ASSIGNMENT:
Once you reach the line containing "Internet (246, 2391)" in the entries below, write out that line and each one after it down to the line containing "Directory (1380, 328)", exactly and with nothing added.

(EXERCISE INPUT)

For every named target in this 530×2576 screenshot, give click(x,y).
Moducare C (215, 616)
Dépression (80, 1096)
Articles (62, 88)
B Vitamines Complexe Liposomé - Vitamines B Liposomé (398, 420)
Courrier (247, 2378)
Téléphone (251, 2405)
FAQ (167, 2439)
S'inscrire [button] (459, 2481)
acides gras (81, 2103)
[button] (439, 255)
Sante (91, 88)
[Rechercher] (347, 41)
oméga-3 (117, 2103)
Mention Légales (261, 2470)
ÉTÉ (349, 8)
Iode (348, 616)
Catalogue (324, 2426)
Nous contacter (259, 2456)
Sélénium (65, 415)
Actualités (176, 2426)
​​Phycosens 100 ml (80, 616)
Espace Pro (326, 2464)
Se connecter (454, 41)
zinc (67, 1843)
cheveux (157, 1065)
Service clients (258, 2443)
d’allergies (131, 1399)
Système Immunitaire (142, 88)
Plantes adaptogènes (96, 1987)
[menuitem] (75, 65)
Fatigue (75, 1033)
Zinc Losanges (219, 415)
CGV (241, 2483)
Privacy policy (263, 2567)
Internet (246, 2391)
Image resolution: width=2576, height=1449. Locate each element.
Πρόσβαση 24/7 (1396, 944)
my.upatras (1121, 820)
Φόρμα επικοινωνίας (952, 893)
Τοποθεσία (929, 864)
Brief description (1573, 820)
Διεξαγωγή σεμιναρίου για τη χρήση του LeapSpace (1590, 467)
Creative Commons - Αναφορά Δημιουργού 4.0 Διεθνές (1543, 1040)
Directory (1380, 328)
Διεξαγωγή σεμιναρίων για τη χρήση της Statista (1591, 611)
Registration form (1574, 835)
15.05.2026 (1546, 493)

(End EXERCISE INPUT)

ANSWER AREA:
Internet (246, 2391)
Image resolution: width=2576, height=1449. Locate each element.
Πρόσβαση 24/7 (1396, 944)
my.upatras (1121, 820)
Φόρμα επικοινωνίας (952, 893)
Τοποθεσία (929, 864)
Brief description (1573, 820)
Διεξαγωγή σεμιναρίου για τη χρήση του LeapSpace (1590, 467)
Creative Commons - Αναφορά Δημιουργού 4.0 Διεθνές (1543, 1040)
Directory (1380, 328)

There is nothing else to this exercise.